Всю жизнь Мартин Лютер страдал от тяжелого страха. Воспитывали его сурово[427]
. По его собственному свидетельству, его жестоко били из-за пустяков и нежности он видел явно мало[428]. Если розги забили в нем способность любить и породили страх, то религиозная вера и суеверия добавили ужас. Лютер признает: «Я с детства привык, что должен был испугаться или побледнеть, когда слышал имя Христа, ведь меня учили считать его строгим и гневным судьей» (c. 20). Страшные образы дьявола, демонов, привидений – вот чем с детства питали мальчика. Даже во взрослые годы Лютер вспоминал о жившей по соседству ведьме, которая с помощью колдовства убила одного проповедника и мучила мать самого Лютера. Свои школьные годы он провел под розгой «тирана и бичевателя», который бил его до пятнадцати раз на дню, так что школьные годы казались ему пребыванием в «аду и чистилище» (c. 33, ср.: c. 41). Шеель пишет, что не стоит считать такое злоупотребление телесными наказаниями правилом (c. 37), и не считает, будто страх и ужас не парализовали дух и речь Лютера, – но он упускает из виду, что пусть хроническая депрессия и не возникла, предрасположенность к страху могут создать даже мелкие травмы, и эти травмы проявляются под влиянием религиозных тревожных фантазий. Более того, невротики порой склонны учиться особенно старательно[429].Религиозный страх рано начал мучить Лютера, хотя до 1517 года он был «ярый папист» (c. 223). Страх перед гневом Бога и наказанием, посещавшие его искушения, страшный вопрос: «Когда ты наконец станешь благочестивым и сделаешь достаточно ради милости Божией?» подтолкнули его к монашеству (c. 242). Испытав ужас смерти 2 июня 1505 года, в Штоттернхайме (под Эрфуртом), когда рядом с ним ударила молния, он вскричал: «Святая Анна, помоги, и я стану монахом!» (c. 249). В дни учебы в университете Лютер, по его уверениям, все время ходил в печали (I, с. 252). Он отправился в монастырь, чтобы обрести покровительство для борьбы за милость Бога, которого он так сильно боялся (c. 253)[430]
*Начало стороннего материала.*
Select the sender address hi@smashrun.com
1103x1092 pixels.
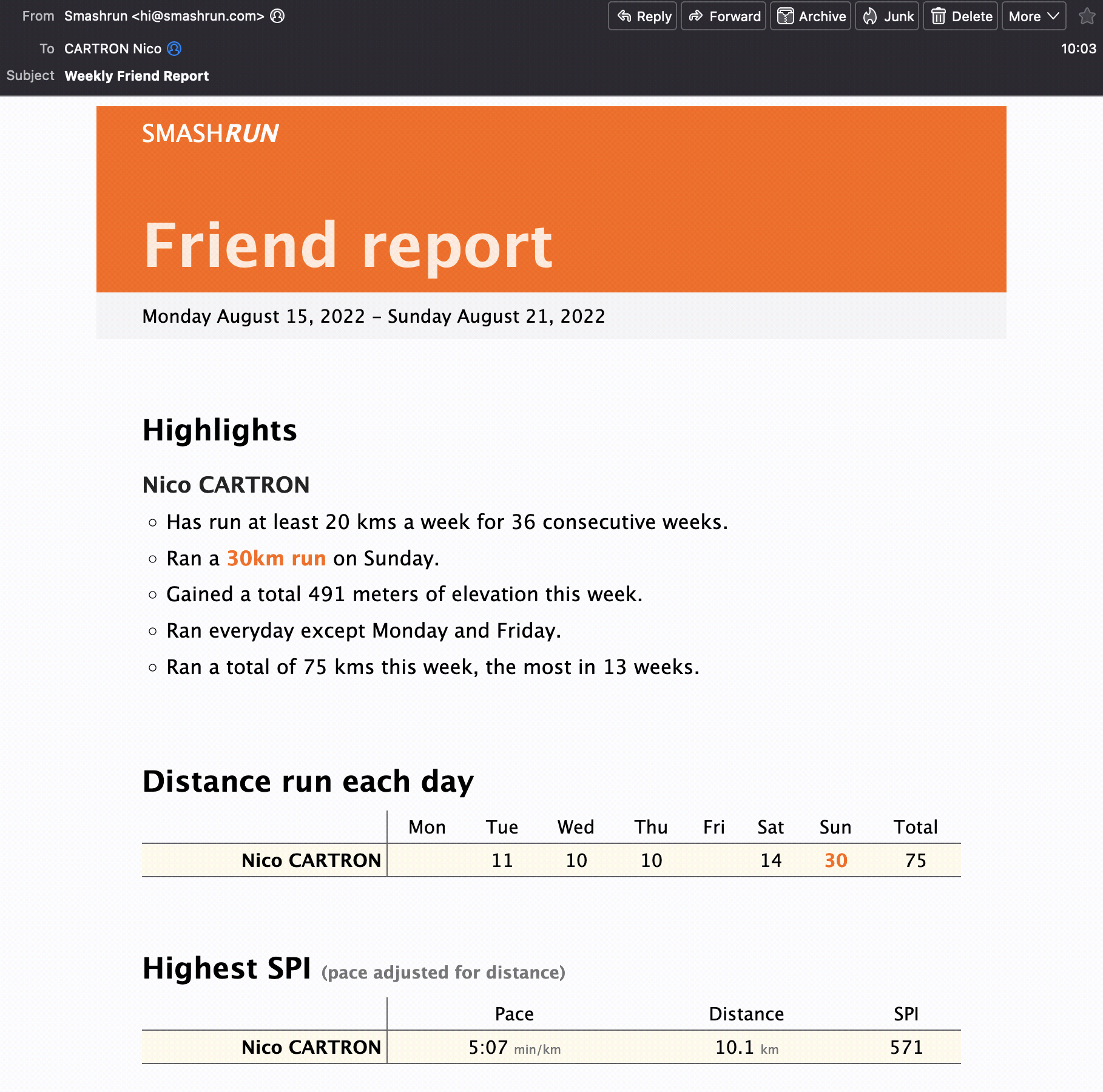tap(198, 16)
.В монастыре по уставу Лютер ежедневно в рамках суточных молитв читал 105 раз «Отче наш», после одной из его застольных речей – даже 400 раз (II, c. 28), а трижды в год даже 500 раз за усопших! Культ святых стоит на том, что они из того мира молятся за живущих в нашем, – а тут грешные земные люди молятся за обитателей иного! В будние дни Лютер, как монах, посвящал молитве до пяти часов, в другие дни – еще больше (II, c. 48). Иоганн фон Штаупиц, генеральный викарий ордена августинцев, организатор и профессор университета в Виттенберге, которого Лютер называет «проповедником благодати и Креста»[431]
, помог ему преодолеть страх перед ужасами предопределения с помощью размышления о ранах Иисуса. Вспоминая свою жизнь, Лютер уверяет, что еще до того, как он стал священником, совершение мессы было для него мучительным (c. 82). Когда он совершал свою первую мессу, то при словах: «Мы жертвуем Тебе, о Истинный и Вечный!» его охватил такой ужас, что он бы покинул алтарь, если бы настоятель не заставил его остаться (c. 97). Неоднократно он рассказывает в застольных беседах, что всегда совершал мессу с величайшим ужасом (c. 98; ср.: c. 75)[432].